◆ **TASK TO COMPLETE**
All lines between the start of the listing below and the line containing "is (485, 1024).", inclusive, must be repeated exactly.

◆ **DATA SHOWN**
■ ■ ■ ■ ■ ■ ■

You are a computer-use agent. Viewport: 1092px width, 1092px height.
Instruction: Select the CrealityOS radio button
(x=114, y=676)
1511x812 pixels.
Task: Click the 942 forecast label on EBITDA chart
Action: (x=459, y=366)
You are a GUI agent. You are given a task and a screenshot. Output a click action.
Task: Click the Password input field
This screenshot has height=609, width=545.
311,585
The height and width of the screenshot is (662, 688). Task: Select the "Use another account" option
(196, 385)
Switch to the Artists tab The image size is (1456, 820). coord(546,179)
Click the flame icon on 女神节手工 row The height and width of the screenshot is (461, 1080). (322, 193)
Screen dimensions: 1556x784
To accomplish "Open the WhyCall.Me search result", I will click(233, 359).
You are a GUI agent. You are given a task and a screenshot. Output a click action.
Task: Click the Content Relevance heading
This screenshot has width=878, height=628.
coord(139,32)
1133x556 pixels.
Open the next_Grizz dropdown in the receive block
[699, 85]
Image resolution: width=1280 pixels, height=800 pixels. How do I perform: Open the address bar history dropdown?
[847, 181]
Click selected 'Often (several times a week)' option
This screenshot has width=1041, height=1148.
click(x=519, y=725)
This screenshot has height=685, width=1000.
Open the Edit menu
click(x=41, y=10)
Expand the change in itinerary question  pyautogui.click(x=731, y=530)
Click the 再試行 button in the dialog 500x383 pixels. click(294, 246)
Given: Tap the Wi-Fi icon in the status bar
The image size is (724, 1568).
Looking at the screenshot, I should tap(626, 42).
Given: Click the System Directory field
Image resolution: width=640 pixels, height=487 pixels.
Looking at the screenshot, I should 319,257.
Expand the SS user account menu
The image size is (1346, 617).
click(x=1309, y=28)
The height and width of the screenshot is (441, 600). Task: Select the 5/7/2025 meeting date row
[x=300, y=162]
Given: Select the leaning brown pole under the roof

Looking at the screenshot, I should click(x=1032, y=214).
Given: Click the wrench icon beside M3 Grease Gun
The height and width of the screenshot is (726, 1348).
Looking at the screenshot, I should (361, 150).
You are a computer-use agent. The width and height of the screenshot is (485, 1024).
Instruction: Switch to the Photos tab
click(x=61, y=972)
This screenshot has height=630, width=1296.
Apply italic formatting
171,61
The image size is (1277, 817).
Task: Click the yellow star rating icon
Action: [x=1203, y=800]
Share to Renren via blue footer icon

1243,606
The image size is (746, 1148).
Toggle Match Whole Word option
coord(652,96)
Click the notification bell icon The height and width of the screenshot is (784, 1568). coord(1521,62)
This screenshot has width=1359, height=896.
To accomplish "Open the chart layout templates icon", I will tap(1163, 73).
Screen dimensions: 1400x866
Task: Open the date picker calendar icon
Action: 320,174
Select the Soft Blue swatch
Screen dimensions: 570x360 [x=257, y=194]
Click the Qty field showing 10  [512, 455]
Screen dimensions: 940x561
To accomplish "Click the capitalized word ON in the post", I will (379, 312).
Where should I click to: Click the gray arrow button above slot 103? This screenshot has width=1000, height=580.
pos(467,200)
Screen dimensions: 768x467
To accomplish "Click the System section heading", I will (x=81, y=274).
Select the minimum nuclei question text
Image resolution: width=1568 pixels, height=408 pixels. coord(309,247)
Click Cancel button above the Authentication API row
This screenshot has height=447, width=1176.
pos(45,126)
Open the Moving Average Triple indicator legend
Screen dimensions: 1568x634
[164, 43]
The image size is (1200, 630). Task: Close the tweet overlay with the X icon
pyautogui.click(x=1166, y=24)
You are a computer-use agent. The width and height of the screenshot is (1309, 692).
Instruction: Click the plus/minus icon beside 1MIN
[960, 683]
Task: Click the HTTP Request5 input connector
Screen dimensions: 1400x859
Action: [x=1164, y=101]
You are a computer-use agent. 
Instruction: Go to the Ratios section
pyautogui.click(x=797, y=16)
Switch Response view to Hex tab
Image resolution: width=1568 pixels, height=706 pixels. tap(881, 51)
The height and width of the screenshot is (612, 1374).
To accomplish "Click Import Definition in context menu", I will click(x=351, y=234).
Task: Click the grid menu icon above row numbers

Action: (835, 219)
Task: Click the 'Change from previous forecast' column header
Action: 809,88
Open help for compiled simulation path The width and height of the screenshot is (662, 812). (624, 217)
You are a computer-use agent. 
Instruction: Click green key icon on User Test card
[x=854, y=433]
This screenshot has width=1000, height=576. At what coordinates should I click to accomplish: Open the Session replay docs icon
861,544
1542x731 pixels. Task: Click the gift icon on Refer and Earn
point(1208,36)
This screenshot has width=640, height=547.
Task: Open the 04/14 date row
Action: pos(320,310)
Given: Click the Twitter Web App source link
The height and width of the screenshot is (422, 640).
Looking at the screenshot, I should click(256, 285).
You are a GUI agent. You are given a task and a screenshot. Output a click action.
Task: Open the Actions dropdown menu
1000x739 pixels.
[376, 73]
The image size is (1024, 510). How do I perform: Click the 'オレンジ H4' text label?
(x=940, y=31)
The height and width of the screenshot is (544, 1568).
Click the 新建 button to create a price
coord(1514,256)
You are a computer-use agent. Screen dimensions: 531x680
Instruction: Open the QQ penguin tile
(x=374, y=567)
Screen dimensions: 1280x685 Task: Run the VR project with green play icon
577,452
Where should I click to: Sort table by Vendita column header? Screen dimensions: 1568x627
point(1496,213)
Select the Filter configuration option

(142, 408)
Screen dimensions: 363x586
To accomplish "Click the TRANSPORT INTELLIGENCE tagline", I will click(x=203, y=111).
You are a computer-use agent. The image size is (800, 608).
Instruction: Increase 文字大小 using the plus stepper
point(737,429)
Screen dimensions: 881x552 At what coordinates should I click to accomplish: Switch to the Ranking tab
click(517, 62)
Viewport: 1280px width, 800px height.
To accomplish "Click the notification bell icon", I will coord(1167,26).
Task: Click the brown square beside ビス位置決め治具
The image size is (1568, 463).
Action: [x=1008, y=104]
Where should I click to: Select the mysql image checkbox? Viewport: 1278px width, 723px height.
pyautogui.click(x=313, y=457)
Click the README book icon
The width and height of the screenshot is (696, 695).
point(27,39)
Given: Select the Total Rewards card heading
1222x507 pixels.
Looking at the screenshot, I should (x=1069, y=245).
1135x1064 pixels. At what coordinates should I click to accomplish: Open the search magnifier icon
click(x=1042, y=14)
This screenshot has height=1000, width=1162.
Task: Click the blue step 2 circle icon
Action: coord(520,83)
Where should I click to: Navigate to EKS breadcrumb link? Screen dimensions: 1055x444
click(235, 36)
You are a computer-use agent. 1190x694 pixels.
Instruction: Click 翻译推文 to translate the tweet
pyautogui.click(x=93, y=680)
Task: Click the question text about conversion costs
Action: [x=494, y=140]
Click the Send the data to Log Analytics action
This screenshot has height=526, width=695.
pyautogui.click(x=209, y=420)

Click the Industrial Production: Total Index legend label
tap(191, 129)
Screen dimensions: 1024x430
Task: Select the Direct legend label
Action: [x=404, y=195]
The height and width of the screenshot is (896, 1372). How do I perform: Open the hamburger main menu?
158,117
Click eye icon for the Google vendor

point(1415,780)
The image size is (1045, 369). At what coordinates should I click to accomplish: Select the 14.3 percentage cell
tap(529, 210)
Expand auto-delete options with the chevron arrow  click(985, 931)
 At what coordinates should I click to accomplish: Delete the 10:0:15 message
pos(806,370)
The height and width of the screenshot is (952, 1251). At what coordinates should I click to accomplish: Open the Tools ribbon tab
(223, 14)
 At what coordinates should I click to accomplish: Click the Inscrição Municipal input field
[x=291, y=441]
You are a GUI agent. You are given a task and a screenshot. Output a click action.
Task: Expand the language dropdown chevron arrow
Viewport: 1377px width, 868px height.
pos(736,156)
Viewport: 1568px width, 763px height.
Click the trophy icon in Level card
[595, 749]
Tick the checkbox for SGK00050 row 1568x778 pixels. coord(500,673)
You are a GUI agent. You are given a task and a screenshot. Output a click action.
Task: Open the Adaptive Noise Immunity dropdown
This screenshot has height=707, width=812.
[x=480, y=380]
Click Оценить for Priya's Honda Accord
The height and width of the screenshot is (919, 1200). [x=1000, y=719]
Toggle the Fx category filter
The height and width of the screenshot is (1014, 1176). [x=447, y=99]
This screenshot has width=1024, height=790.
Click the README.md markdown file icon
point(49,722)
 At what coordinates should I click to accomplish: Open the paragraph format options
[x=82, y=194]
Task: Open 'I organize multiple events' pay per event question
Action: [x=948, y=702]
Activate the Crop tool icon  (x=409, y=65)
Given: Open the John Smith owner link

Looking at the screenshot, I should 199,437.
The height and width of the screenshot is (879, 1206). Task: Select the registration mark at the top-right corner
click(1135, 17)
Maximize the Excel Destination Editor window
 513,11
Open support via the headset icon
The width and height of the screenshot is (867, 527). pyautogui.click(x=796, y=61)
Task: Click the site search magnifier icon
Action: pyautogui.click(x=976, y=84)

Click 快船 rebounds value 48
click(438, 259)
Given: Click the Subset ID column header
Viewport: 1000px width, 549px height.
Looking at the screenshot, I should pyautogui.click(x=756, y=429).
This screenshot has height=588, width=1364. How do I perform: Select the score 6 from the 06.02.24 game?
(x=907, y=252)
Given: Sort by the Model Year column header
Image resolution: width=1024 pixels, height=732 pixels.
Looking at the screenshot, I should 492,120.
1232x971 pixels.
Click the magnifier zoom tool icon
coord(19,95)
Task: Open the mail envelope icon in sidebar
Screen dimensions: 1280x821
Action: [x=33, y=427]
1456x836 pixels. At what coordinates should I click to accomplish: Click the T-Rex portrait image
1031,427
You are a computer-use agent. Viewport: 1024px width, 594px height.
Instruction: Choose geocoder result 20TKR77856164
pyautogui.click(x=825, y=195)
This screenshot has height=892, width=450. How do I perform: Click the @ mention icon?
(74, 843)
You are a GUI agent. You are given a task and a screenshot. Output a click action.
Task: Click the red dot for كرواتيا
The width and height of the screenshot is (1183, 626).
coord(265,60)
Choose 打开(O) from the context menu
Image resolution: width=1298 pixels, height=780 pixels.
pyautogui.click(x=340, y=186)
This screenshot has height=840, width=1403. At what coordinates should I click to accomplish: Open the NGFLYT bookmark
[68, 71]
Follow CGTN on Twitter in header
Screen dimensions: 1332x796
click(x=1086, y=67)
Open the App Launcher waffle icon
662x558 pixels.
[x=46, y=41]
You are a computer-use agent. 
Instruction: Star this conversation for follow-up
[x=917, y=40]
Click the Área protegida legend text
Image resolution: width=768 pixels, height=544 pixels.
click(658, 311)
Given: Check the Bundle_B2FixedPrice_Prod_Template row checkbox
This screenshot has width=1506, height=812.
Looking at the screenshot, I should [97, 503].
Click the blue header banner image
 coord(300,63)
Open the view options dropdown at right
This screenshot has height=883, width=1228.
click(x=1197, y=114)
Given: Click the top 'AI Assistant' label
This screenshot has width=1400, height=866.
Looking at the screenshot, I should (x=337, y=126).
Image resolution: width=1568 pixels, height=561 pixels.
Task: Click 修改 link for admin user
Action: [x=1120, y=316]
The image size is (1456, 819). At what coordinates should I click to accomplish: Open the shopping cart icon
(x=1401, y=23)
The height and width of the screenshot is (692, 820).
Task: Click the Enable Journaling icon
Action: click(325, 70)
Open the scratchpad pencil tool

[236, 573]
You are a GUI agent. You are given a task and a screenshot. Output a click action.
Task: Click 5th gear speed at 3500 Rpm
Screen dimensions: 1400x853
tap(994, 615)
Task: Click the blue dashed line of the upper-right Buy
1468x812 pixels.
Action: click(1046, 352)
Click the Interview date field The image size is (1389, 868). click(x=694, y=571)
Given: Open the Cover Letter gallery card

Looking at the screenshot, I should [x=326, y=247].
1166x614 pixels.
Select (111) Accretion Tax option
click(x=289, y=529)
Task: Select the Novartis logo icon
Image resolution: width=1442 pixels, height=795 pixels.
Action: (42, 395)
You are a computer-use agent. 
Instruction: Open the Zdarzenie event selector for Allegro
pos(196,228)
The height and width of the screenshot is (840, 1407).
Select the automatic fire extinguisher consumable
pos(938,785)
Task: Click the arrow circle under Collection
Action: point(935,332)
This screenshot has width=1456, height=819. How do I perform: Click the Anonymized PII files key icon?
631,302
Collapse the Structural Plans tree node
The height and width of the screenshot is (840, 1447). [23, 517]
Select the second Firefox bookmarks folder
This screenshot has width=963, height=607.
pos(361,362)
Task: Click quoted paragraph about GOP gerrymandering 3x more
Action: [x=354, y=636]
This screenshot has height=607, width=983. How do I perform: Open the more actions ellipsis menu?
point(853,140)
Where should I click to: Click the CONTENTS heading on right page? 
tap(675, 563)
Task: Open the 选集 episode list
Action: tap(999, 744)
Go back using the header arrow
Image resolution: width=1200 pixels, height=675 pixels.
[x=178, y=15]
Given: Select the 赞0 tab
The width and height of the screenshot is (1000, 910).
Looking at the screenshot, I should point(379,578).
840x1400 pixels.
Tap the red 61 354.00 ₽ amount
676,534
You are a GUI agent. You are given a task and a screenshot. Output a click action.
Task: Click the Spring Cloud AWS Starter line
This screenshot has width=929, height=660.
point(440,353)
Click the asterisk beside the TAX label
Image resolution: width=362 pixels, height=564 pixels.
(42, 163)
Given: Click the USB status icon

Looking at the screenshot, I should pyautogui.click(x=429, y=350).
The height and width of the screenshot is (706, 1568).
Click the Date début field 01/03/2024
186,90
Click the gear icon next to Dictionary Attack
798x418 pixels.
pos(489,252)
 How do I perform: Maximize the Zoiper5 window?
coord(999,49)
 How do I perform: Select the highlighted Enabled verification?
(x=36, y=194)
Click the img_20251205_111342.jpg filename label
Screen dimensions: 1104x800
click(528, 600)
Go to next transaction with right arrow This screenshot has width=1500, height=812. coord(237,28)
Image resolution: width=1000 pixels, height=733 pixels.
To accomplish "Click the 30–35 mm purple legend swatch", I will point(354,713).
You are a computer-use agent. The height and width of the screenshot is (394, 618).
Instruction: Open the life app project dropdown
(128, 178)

■ ■ ■ ■ ■ ■ ■

◆ **SOLUTION FOR THIS EXERCISE**
You are a computer-use agent. Viewport: 1092px width, 1092px height.
Instruction: Select the CrealityOS radio button
(x=114, y=676)
1511x812 pixels.
Task: Click the 942 forecast label on EBITDA chart
Action: (x=459, y=366)
You are a GUI agent. You are given a task and a screenshot. Output a click action.
Task: Click the Password input field
This screenshot has height=609, width=545.
311,585
The height and width of the screenshot is (662, 688). Task: Select the "Use another account" option
(196, 385)
Switch to the Artists tab The image size is (1456, 820). coord(546,179)
Click the flame icon on 女神节手工 row The height and width of the screenshot is (461, 1080). (322, 193)
Screen dimensions: 1556x784
To accomplish "Open the WhyCall.Me search result", I will click(233, 359).
You are a GUI agent. You are given a task and a screenshot. Output a click action.
Task: Click the Content Relevance heading
This screenshot has width=878, height=628.
coord(139,32)
1133x556 pixels.
Open the next_Grizz dropdown in the receive block
[699, 85]
Image resolution: width=1280 pixels, height=800 pixels. How do I perform: Open the address bar history dropdown?
[847, 181]
Click selected 'Often (several times a week)' option
This screenshot has width=1041, height=1148.
click(x=519, y=725)
This screenshot has height=685, width=1000.
Open the Edit menu
click(x=41, y=10)
Expand the change in itinerary question  pyautogui.click(x=731, y=530)
Click the 再試行 button in the dialog 500x383 pixels. click(294, 246)
Given: Tap the Wi-Fi icon in the status bar
The image size is (724, 1568).
Looking at the screenshot, I should tap(626, 42).
Given: Click the System Directory field
Image resolution: width=640 pixels, height=487 pixels.
Looking at the screenshot, I should 319,257.
Expand the SS user account menu
The image size is (1346, 617).
click(x=1309, y=28)
The height and width of the screenshot is (441, 600). Task: Select the 5/7/2025 meeting date row
[x=300, y=162]
Given: Select the leaning brown pole under the roof

Looking at the screenshot, I should click(x=1032, y=214).
Given: Click the wrench icon beside M3 Grease Gun
The height and width of the screenshot is (726, 1348).
Looking at the screenshot, I should (361, 150).
You are a computer-use agent. The width and height of the screenshot is (485, 1024).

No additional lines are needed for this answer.